Damit etwas mediale Ausgewogenheit hergestellt wird: Andere Zeitungen haben es auch nicht viel besser gemacht. In der ZEIT ONLINE konnte man z.B. am 29. Januar eine ausführliche Kritik am Barmer-GEK-Arztreport lesen. Die Autorin stellt die Nachricht zum Anstieg der F90-Diagnosen in Deutschland ebenfalls erst einmal unter Studienartefaktverdacht. Sie verweist darauf, dass es sich bei den Daten ja nicht um eine repräsentative Studie handele, sondern nur um die Versicherten „einer einzigen Krankenkasse“. Stimmt, aber das bedeutet nicht, dass die Sache damit erledigt wäre. Auch hier hätte man im Barmer-GEK-Arztreport nachlesen können, wie einschränkend dieser Sachverhalt ist. Sehr wahrscheinlich ist es ja nicht, dass bei einer Allerweltsdiagnose die gut 8 Mio. Versicherten von Barmer-GEK so ganz anders ticken wie der Rest der Bevölkerung, und die Autorin hätte auch leicht im Internet nachrecherchieren können, dass andere Krankenkassen ähnliche Anstiege melden.

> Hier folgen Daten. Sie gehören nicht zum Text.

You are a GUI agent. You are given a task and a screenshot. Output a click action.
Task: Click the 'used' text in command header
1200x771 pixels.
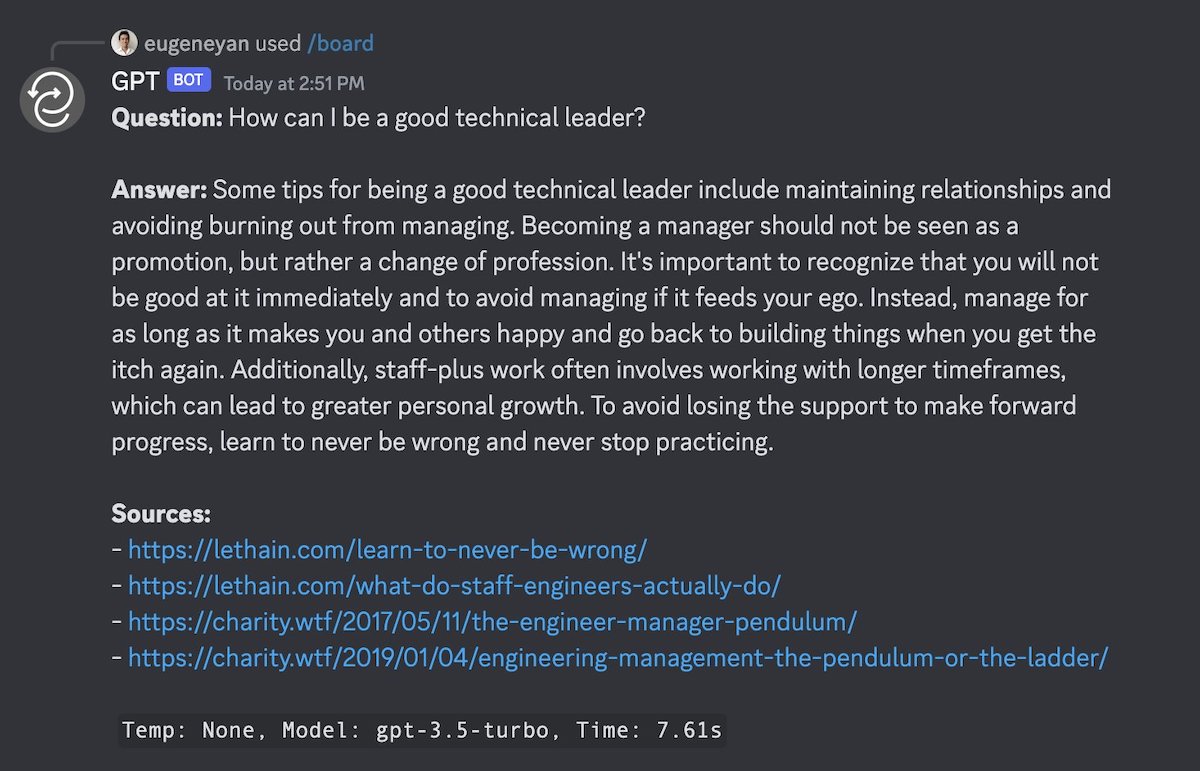click(277, 43)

Man hat den Eindruck, dem Thema hätte etwas mehr journalistische Sorgfalt gut getan. Es ist, wie gesagt, ein Thema, bei dem man über vieles streiten kann, darüber, ob zu viel oder zu wenig diagnostiziert wird, ob der Anstieg nur früher übersehene oder ignorierte Fallhäufigkeiten aufdeckt, ob zwischen den Geschlechtern zu große diagnostische Unterschiede gemacht werden (ein Thema für unsere neuen Blogkolleg/innen von „Epi goes Gender“), ob zu viel medikamentös und zu wenig psychotherapeutisch bzw. zu wenig multimodal therapiert wird (was eigentlich gar nicht zulässig wäre), warum es auch in einer kinder- und jugendlichenpsychotherapeutisch vergleichsweise gut versorgten Region wie Würzburg monatelange Wartezeiten auf einen Therapieplatz für ein ADHS-Kind gibt und vieles mehr. Aber immerhin: Der Barmer-GEK-Report hat eine wichtige Debatte angestoßen und macht auf die Problematik der Kinder- und Jugendlichenpsychotherapie insgesamt aufmerksam. Abgesehen davon, dass er auch sonst viele interessante Daten enthält und ein sehr lesenswertes Stück Versorgungsepidemiologie darstellt.